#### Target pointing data
---
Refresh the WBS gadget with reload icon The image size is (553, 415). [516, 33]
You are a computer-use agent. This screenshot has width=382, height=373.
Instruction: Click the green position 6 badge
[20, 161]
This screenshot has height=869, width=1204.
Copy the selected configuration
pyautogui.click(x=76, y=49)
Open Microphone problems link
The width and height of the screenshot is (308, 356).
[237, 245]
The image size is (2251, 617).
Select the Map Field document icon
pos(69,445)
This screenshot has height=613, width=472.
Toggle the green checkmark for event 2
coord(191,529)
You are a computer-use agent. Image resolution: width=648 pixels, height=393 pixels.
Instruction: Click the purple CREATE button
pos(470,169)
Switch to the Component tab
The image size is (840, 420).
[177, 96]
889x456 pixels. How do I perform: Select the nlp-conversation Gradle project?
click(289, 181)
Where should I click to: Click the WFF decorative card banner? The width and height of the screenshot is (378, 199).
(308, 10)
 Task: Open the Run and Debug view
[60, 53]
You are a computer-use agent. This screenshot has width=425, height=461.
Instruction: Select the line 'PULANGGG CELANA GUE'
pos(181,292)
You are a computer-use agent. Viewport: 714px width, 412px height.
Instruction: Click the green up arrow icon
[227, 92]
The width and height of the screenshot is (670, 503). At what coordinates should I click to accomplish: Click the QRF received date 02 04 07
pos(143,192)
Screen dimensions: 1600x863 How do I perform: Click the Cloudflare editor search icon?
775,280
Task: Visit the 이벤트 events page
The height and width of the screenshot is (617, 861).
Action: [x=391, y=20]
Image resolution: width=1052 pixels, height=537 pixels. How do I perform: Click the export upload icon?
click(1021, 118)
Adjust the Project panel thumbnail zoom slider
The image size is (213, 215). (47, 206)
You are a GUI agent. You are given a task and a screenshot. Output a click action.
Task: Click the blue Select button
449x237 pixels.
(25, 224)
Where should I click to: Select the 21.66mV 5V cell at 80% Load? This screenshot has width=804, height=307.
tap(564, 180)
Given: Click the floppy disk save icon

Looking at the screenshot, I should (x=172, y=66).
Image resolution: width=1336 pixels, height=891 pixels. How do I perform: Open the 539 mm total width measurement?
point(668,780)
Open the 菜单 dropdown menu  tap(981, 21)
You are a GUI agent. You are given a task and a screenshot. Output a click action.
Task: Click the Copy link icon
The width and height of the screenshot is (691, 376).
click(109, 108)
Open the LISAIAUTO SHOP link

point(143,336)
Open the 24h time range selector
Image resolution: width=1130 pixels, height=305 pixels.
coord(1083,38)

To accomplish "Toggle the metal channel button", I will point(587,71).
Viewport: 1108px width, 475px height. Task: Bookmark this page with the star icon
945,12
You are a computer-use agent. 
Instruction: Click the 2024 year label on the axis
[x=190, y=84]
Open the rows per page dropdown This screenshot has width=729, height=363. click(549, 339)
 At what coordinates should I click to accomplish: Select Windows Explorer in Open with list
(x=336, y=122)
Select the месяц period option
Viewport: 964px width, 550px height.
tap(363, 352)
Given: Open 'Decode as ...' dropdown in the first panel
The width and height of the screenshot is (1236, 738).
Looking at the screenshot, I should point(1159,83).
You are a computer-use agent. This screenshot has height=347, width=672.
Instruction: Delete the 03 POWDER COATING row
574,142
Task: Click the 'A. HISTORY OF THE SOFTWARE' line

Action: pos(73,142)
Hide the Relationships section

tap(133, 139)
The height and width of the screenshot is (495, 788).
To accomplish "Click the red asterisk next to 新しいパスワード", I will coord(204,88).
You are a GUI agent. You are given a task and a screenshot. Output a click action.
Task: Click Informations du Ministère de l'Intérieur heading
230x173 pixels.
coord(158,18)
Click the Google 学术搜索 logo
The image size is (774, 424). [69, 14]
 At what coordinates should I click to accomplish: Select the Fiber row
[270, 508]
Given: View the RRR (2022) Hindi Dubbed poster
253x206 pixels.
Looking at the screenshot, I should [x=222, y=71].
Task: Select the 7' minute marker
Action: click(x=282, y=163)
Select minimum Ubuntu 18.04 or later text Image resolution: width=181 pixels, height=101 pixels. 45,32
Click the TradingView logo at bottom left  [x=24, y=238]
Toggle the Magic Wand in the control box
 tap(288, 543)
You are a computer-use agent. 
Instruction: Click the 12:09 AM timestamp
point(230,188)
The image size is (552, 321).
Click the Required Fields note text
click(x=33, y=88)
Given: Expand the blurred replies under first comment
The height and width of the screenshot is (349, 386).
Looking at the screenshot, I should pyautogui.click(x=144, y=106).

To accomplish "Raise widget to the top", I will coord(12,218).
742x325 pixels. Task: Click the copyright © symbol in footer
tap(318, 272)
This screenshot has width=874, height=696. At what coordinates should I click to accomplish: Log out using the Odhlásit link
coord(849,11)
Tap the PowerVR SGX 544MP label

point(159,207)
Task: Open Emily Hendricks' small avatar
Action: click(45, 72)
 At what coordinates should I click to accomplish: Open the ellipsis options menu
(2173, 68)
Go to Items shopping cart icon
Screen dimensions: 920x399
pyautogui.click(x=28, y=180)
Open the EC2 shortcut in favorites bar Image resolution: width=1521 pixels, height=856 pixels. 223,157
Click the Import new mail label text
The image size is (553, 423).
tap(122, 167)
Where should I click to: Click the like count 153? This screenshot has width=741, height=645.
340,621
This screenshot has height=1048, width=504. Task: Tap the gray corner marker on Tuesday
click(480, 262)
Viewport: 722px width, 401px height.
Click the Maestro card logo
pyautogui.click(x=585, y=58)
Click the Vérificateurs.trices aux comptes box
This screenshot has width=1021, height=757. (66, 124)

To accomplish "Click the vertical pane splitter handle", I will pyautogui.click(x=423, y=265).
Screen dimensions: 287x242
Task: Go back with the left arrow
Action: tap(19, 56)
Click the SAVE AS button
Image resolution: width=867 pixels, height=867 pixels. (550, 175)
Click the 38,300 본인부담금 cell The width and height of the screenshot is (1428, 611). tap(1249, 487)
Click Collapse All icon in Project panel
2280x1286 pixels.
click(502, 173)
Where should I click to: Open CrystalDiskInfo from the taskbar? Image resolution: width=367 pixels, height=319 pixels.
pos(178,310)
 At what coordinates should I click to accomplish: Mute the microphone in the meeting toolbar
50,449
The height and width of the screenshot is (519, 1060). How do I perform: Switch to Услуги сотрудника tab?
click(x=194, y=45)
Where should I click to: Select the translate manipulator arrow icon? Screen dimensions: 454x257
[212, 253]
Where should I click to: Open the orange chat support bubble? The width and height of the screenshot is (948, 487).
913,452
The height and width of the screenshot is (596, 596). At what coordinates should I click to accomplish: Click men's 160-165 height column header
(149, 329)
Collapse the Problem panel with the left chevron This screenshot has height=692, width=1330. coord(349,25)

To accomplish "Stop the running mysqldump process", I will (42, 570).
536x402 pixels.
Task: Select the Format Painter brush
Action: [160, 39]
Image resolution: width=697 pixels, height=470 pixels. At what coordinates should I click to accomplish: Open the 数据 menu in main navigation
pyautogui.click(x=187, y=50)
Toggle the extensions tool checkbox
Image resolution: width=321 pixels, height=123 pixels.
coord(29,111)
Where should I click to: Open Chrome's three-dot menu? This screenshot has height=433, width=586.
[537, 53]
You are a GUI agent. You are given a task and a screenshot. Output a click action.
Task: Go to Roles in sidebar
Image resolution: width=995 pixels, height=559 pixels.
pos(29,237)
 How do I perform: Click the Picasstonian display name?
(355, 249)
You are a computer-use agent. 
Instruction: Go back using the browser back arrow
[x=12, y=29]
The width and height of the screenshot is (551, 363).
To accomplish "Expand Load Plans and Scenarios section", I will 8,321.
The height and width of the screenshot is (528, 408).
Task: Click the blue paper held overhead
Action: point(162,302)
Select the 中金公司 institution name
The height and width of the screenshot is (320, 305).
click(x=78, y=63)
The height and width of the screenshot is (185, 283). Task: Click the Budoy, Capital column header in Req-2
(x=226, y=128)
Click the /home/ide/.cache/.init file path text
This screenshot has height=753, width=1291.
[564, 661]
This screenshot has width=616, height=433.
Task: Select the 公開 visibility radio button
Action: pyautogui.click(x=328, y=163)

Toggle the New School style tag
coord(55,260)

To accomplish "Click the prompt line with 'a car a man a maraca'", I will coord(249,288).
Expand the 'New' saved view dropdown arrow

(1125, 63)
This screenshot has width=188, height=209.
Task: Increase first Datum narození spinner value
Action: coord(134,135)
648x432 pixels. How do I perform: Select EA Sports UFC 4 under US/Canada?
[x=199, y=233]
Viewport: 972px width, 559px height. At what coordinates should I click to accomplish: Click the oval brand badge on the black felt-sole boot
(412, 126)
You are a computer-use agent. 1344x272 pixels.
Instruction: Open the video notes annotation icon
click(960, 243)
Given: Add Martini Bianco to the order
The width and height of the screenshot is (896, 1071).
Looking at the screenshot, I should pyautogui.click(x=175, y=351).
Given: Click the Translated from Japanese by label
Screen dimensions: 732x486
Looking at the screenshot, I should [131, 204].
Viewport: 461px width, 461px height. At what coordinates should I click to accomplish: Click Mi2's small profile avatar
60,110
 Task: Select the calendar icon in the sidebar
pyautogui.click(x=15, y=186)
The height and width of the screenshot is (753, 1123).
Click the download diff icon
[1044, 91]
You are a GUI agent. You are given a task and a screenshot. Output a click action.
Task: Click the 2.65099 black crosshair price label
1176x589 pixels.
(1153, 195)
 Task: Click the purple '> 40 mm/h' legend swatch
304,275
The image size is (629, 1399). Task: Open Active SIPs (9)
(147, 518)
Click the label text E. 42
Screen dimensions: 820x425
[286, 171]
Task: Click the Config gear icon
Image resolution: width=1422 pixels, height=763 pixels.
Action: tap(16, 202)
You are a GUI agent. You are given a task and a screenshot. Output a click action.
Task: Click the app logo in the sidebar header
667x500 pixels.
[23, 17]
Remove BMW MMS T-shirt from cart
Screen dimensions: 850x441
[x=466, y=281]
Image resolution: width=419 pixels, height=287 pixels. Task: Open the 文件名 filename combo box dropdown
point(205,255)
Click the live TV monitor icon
---
#### What is needed
Starting at the line of the material that contains "Open the 菜单" and ending after the line that contains "Open the rows", recast those lines as a Markdown table with the columns Row and Line, leaving out blank lines.

#### Task output
| Row | Line |
|---|---|
| 1 | Open the 菜单 dropdown menu  tap(981, 21) |
| 2 | You are a GUI agent. You are given a task and a screenshot. Output a click action. |
| 3 | Task: Click the Copy link icon |
| 4 | The width and height of the screenshot is (691, 376). |
| 5 | click(109, 108) |
| 6 | Open the LISAIAUTO SHOP link |
| 7 | point(143,336) |
| 8 | Open the 24h time range selector |
| 9 | Image resolution: width=1130 pixels, height=305 pixels. |
| 10 | coord(1083,38) |
| 11 | To accomplish "Toggle the metal channel button", I will point(587,71). |
| 12 | Viewport: 1108px width, 475px height. Task: Bookmark this page with the star icon |
| 13 | 945,12 |
| 14 | You are a computer-use agent.  |
| 15 | Instruction: Click the 2024 year label on the axis |
| 16 | [x=190, y=84] |
| 17 | Open the rows per page dropdown This screenshot has width=729, height=363. click(549, 339) |